Li Jingwen, Ma Yining, Gao Ruize, Cao Zhiguang, Lim Andrew, Song Wen, Zhang Jie
IEEE Trans Cybern. 2022 Dec;52(12):13572-13585. doi: 10.1109/TCYB.2021.3111082. Epub 2022 Nov 18.
Existing deep reinforcement learning (DRL)-based methods for solving the capacitated vehicle routing problem (CVRP) intrinsically cope with a homogeneous vehicle fleet, in which the fleet is assumed as repetitions of a single vehicle. Hence, their key to construct a solution solely lies in the selection of the next node (customer) to visit excluding the selection of vehicle. However, vehicles in real-world scenarios are likely to be heterogeneous with different characteristics that affect their capacity (or travel speed), rendering existing DRL methods less effective. In this article, we tackle heterogeneous CVRP (HCVRP), where vehicles are mainly characterized by different capacities. We consider both min-max and min-sum objectives for HCVRP, which aim to minimize the longest or total travel time of the vehicle(s) in the fleet. To solve those problems, we propose a DRL method based on the attention mechanism with a vehicle selection decoder accounting for the heterogeneous fleet constraint and a node selection decoder accounting for the route construction, which learns to construct a solution by automatically selecting both a vehicle and a node for this vehicle at each step. Experimental results based on randomly generated instances show that, with desirable generalization to various problem sizes, our method outperforms the state-of-the-art DRL method and most of the conventional heuristics, and also delivers competitive performance against the state-of-the-art heuristic method, that is, slack induction by string removal. In addition, the results of extended experiments demonstrate that our method is also able to solve CVRPLib instances with satisfactory performance.

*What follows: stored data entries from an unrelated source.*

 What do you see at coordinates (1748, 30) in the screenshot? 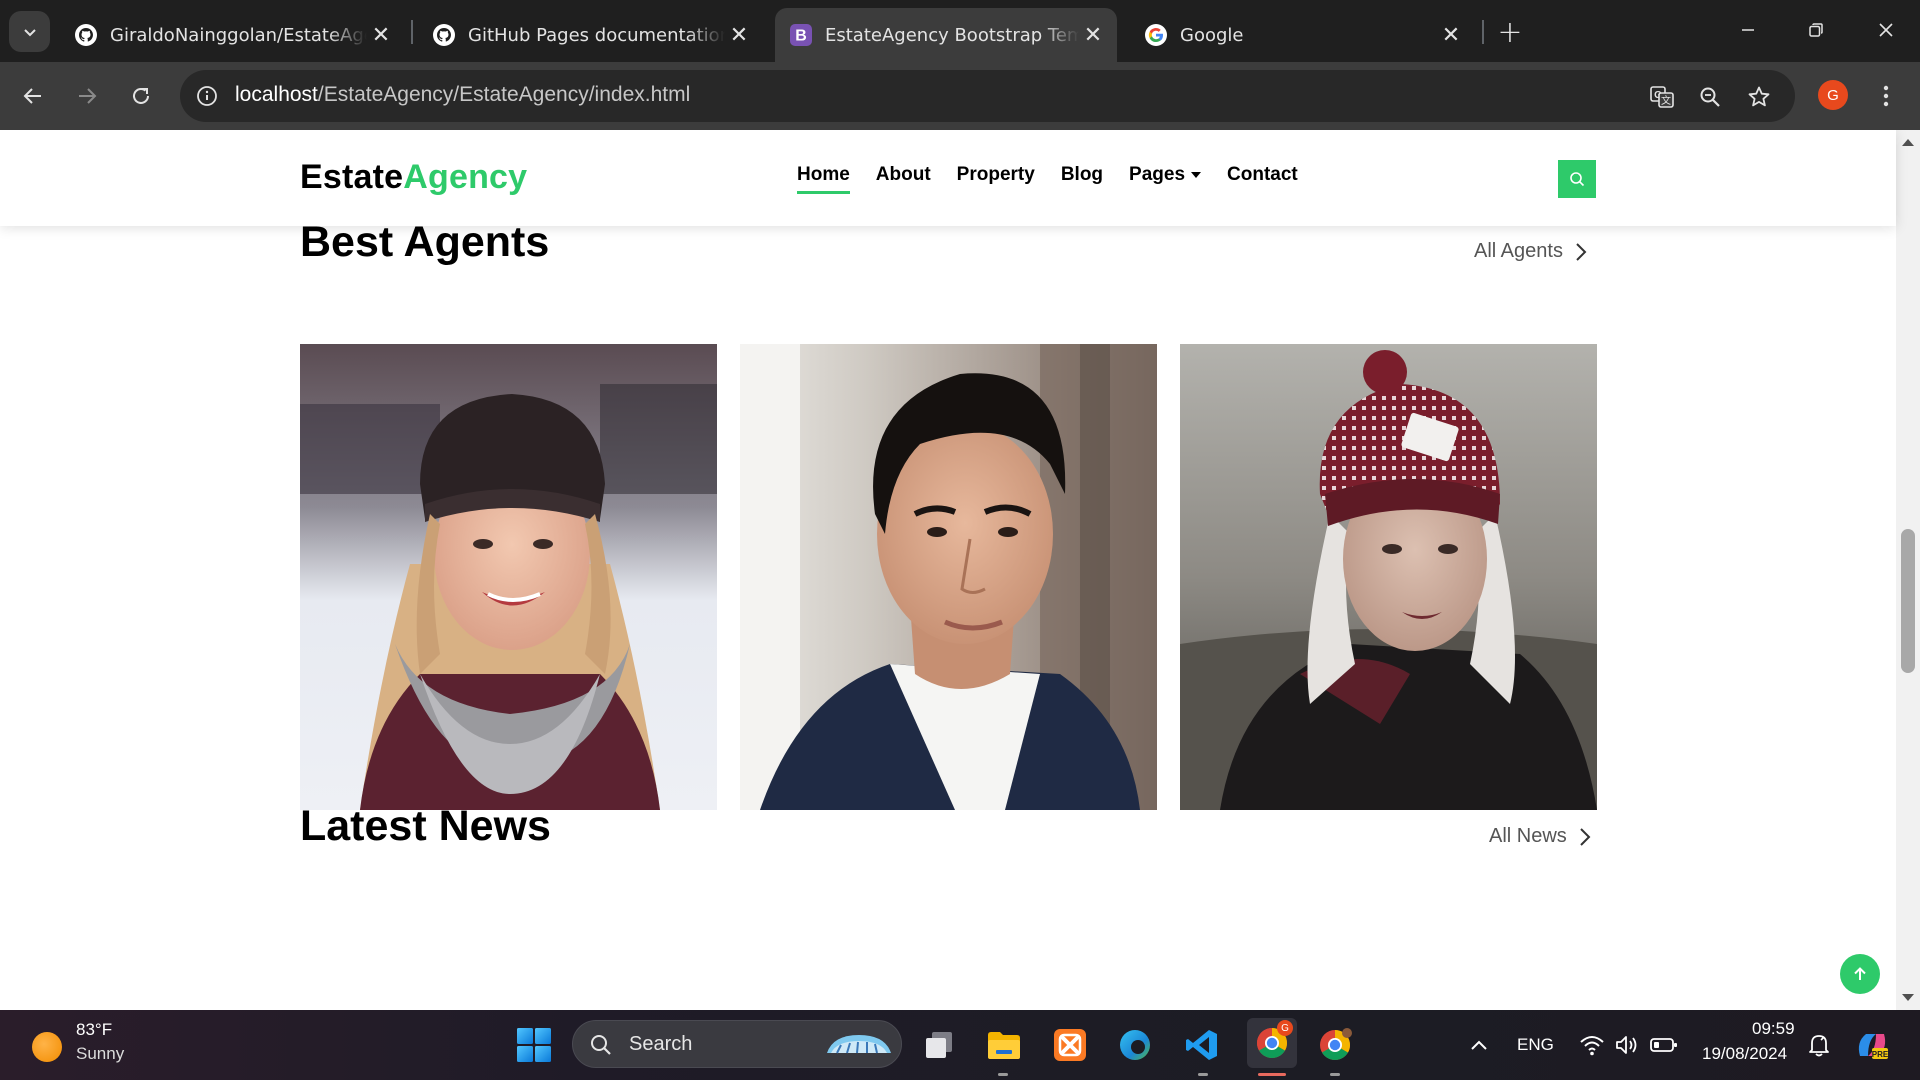
I see `minimize-button` at bounding box center [1748, 30].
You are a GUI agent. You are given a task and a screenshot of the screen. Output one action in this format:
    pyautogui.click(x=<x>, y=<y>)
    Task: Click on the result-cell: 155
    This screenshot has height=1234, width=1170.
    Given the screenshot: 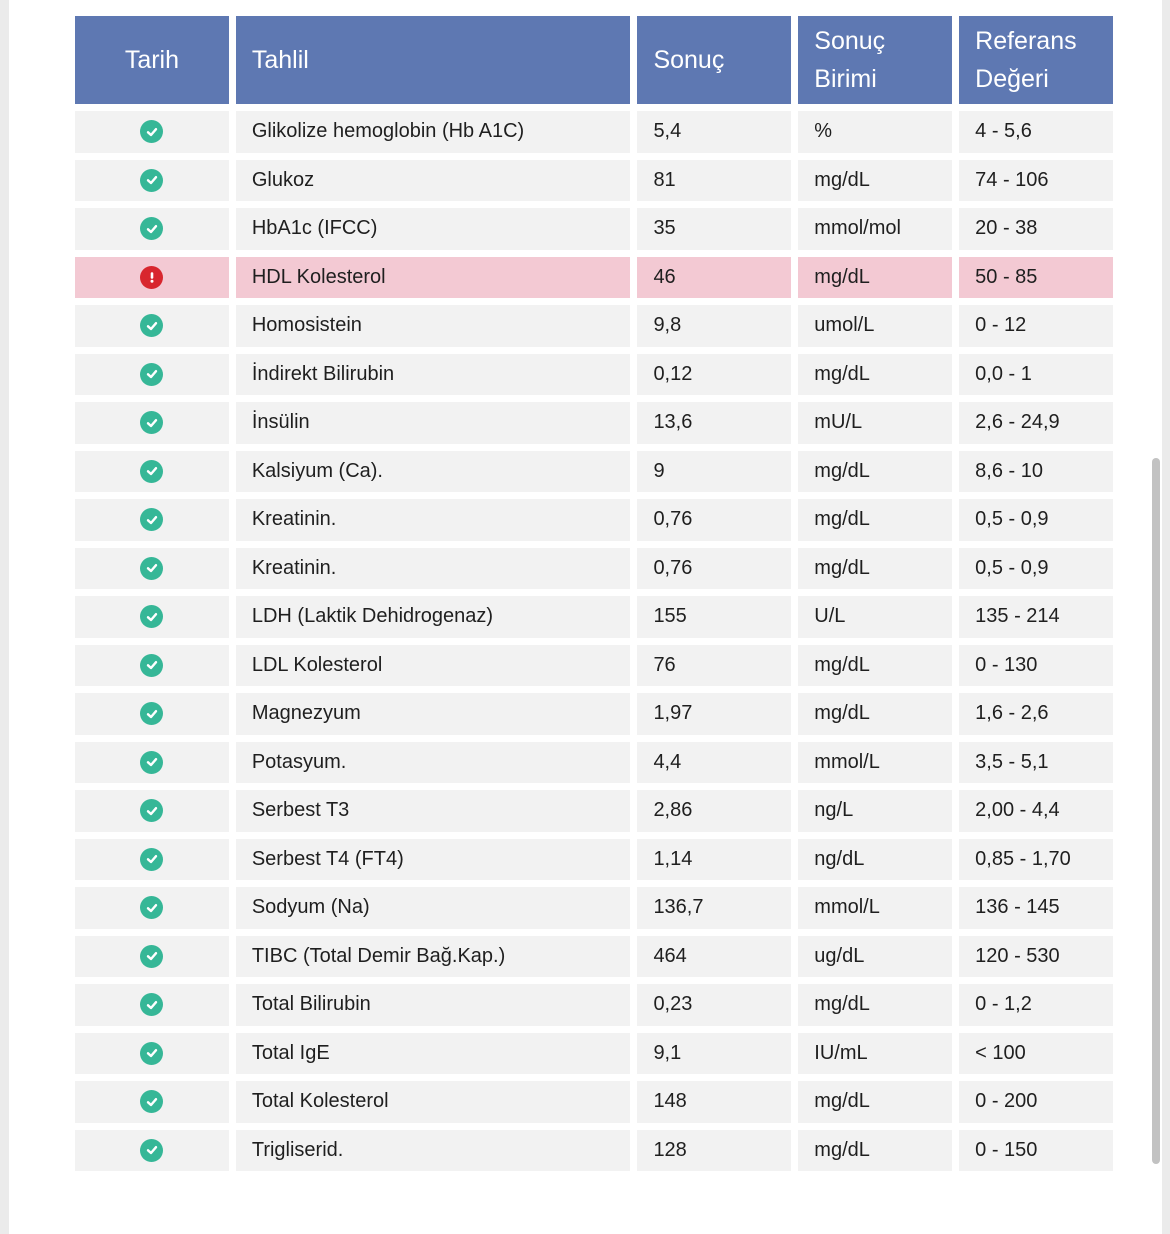 What is the action you would take?
    pyautogui.click(x=714, y=617)
    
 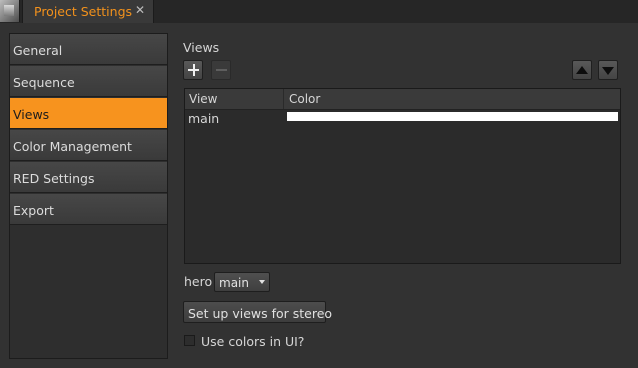 I want to click on add-view-button, so click(x=193, y=70).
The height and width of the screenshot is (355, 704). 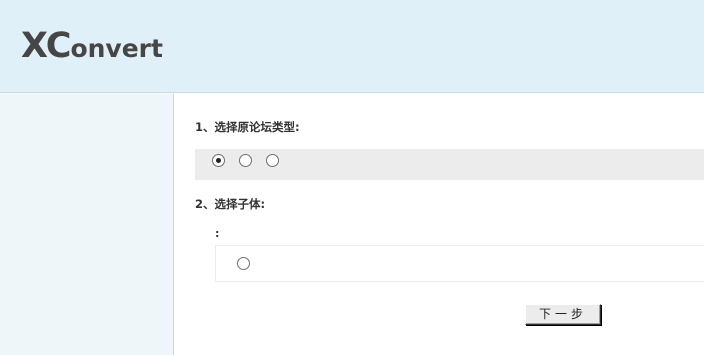 What do you see at coordinates (248, 127) in the screenshot?
I see `step1-title: 1、选择原论坛类型:` at bounding box center [248, 127].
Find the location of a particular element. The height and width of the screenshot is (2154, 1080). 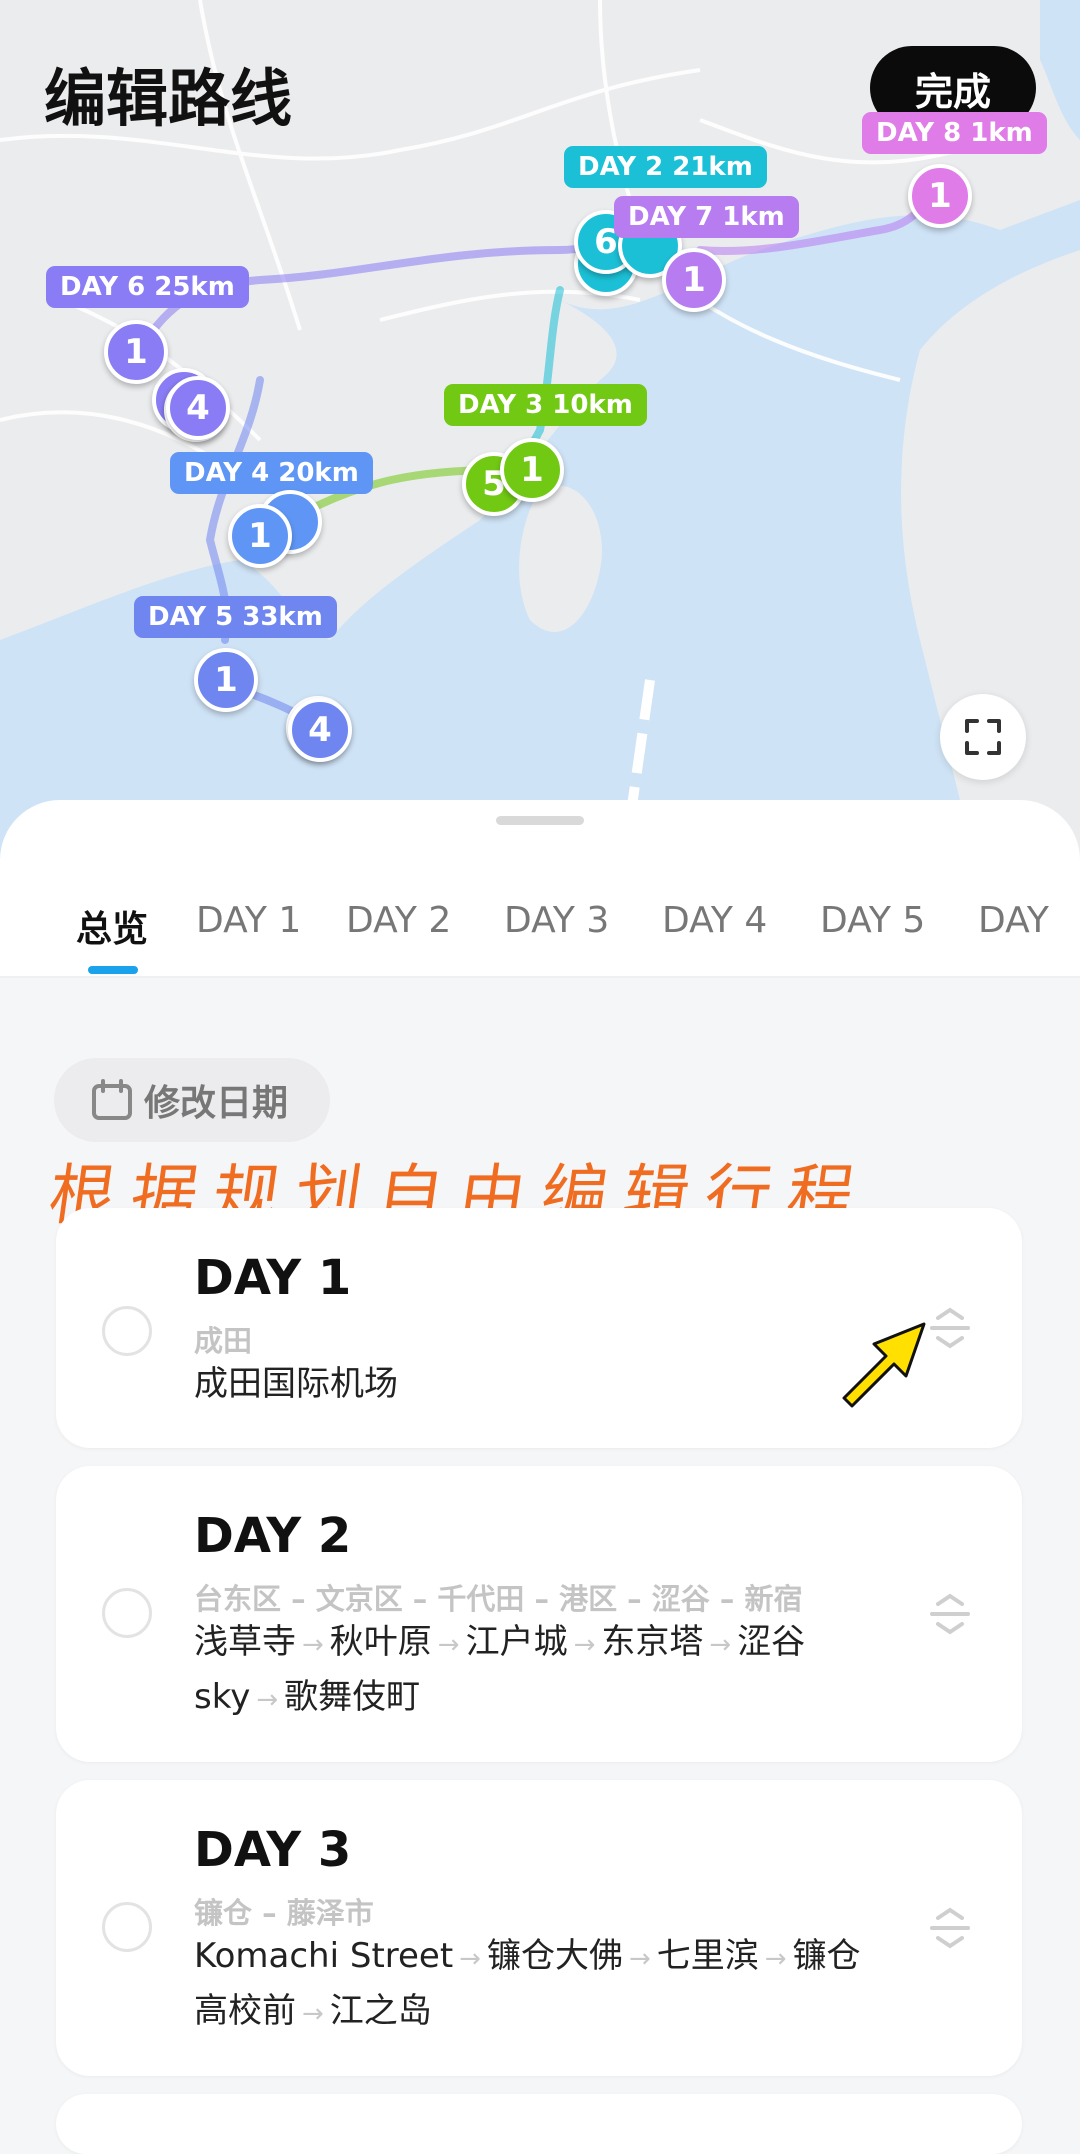

pointer-arrow-icon is located at coordinates (884, 1365).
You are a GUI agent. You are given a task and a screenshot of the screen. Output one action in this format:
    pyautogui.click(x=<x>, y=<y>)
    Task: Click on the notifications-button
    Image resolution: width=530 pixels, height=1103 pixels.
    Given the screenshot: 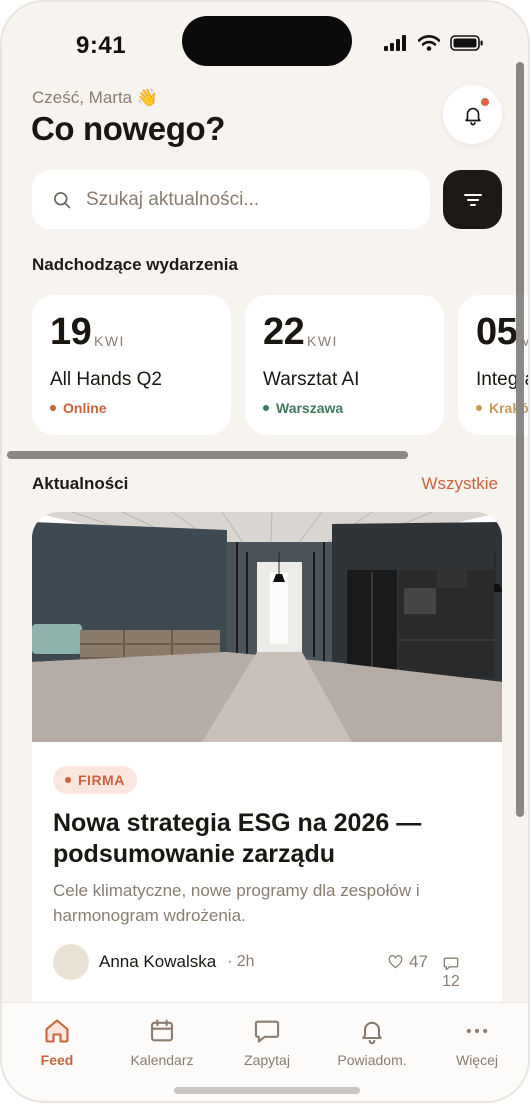 What is the action you would take?
    pyautogui.click(x=472, y=114)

现有的基于深度强化学习(DRL)解决容量受限车辆路径问题(CVRP)的方法本质上处理的是同构车辆车队,即车队被假定为单一车辆的重复。因此,它们构建解决方案的关键仅在于选择下一个要访问的节点(客户),而不包括车辆的选择。然而,现实场景中的车辆可能具有不同特性从而呈现异构性,这些特性会影响其容量(或行驶速度),使得现有的深度强化学习方法效果不佳。在本文中,我们处理异构CVRP(HCVRP),其中车辆主要以不同容量为特征。我们考虑了HCVRP的最小最大和最小和目标,其旨在最小化车队中车辆的最长或总行驶时间。为了解决这些问题,我们提出了一种基于注意力机制的深度强化学习方法,该方法具有一个考虑异构车队约束的车辆选择解码器和一个考虑路径构建的节点选择解码器,它通过在每一步自动为车辆选择车辆和节点来学习构建解决方案。基于随机生成实例的实验结果表明,我们的方法对各种问题规模具有良好的泛化能力,优于现有最先进的深度强化学习方法和大多数传统启发式算法,并且与现有最先进的启发式方法(即通过字符串删除进行松弛归纳)相比也具有竞争力。此外,扩展实验结果表明,我们的方法也能够以令人满意的性能解决CVRPLib实例。